Text segment =>
· · ·

Monday, Jan. 22, 1996
BAD NEWS, BAD NEWS
By WALTER ISAACSON
JOURNALISM MAKES DEMOCRACY POSsible. It does so by giving citizens the information to make political decisions and the tools to participate in public life, both prerequisites of self-governance. Why then are people so cynical about the press? Because the press has become so cynical about politics, argues James Fallows in his devastatingly reasonable critique Breaking the News (Pantheon; 296 pages; $23).
Increasingly, Fallows argues, journalists falsely pride themselves for being detached, indeed condescending, about the political process. Instead of trying to help people find common ground on complex issues--abortion, welfare reform, Medicaid--the media play up conflicts and cross fires in a quest for entertaining, diverting drama. "By choosing to present public life as a contest among scheming political leaders, all of whom the public should view with suspicion, the press helps bring about that very result."
Ouch. He has a point. Part of the problem is that it is easier for journalists to analyze the politics of an issue than the issue itself. When Bill Clinton was planning to restore relations with Vietnam, for example, the New York Times (like other outlets) led its story with the political perils facing a President who had avoided the draft. Fallows cites a series of similar cases: the crime bill's funding for more cops on the beat, the debate over immigration, raising Medicare premiums, ending welfare entitlements.
That's because speculating about political fallout is an endeavor in which reporters can feign expertise, and they can do it with a veneer of impartiality that is harder to maintain when assessing the actual merits of a proposal. "The effect is as flattening and mind-shrinking as if the discussion of every new advance in medicine boiled down to speculation about whether its creator would win the Nobel Prize that year."
Fallows goes a bit far in skewering the press for becoming too querulous about official pronouncements. That habit began with the deceits of Lyndon Johnson about Vietnam and Richard Nixon about Cambodia and Watergate--and for good reason. But he is right that the effort to be tough often degenerates into being merely snarling and snide, with an elitist irony substituting for honest skepticism. Reporters earn their investigative stripes by chasing scandals and catching politicians in flip-flops, which divert attention from truly important policy issues that must be resolved. "The result is an arms race of 'attitude,' in which reporters don't explicitly argue or analyze what they dislike in a political program but instead sound sneering and supercilious about the whole idea of politics."

· · ·

Information shown =>
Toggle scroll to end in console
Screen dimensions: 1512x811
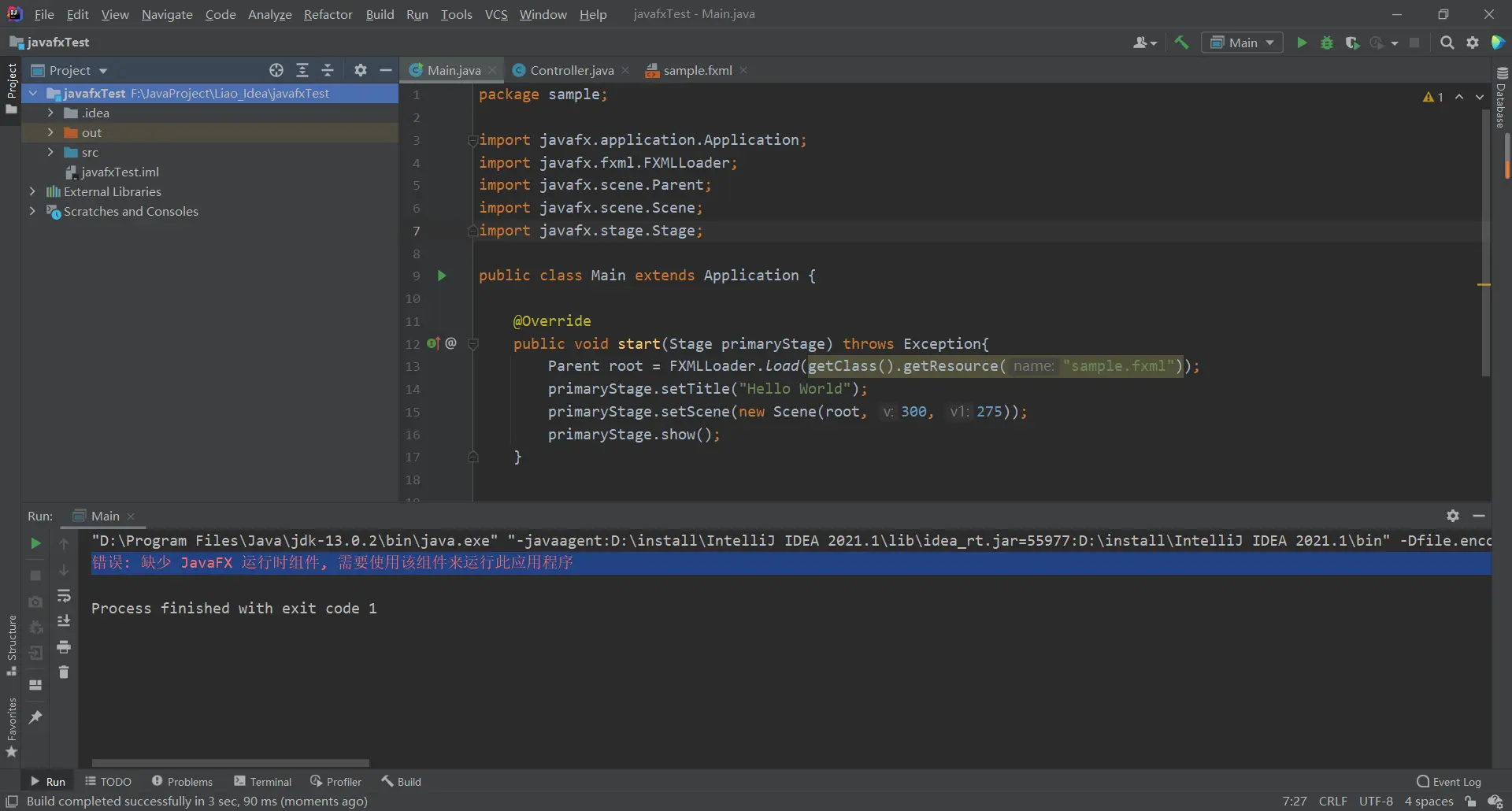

· · ·

List of tasks =>
• A. In the review of Fallows's book on press cynicism, why do journalists find it easier to analyze the politics of an issue than the issue itself? Answer in one to three sentences.
• B. Proceed with the review of Fallows's book on press cynicism, picking up after its final sentence.
The data stands apart from the review and is not used.

Answers for the tasks =>
• A. Speculating about political fallout lets reporters feign expertise. It also lets them keep a veneer of impartiality, which is harder to maintain when they judge the actual merits of a proposal.

• B.
Fallows is particularly brutal about the corrupting effect of journalists' taking huge fees (which they seek to keep secret) for speaking to corporate and special-interest groups, something most politicians are rightly barred from doing. Cokie Roberts of ABC and her husband Steve of U.S. News & World Report are politely zapped as exemplars of this buckraking game. But they are not the best examples of what is most insidious about the process. Far worse are those journalists whose eagerness to get such lucrative gigs causes them to scramble to get on the type of TV shoutfests that prize glib, contentious opinions and turn reporters into performers.
Sanctimony, of course, is also a journalistic sin, and Fallows could be faulted for that if his own credentials were not so pristine. As an author and magazine writer, his primary patrons have been the two living saints of thoughtful journalism, Charles Peters of the Washington Monthly and William Whitworth of the Atlantic Monthly, and he has done them proud. Although many of his criticisms are not new--they have probably been voiced by every President since George Washington and have been examined in greater depth by such books as Thomas Patterson's sharp 1993 treatise Out of Order--Fallows has the standing within the journalistic community to give them fresh force.